Pixel coordinate grounding data:
#####

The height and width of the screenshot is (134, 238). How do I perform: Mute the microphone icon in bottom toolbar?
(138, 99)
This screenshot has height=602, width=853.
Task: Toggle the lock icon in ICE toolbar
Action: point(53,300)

#####

● **AIM OF THE EXERCISE**: All of the records above need to be printed again exactly as they appear.

● **EXERCISE SOLUTION**:
The height and width of the screenshot is (134, 238). How do I perform: Mute the microphone icon in bottom toolbar?
(138, 99)
This screenshot has height=602, width=853.
Task: Toggle the lock icon in ICE toolbar
Action: point(53,300)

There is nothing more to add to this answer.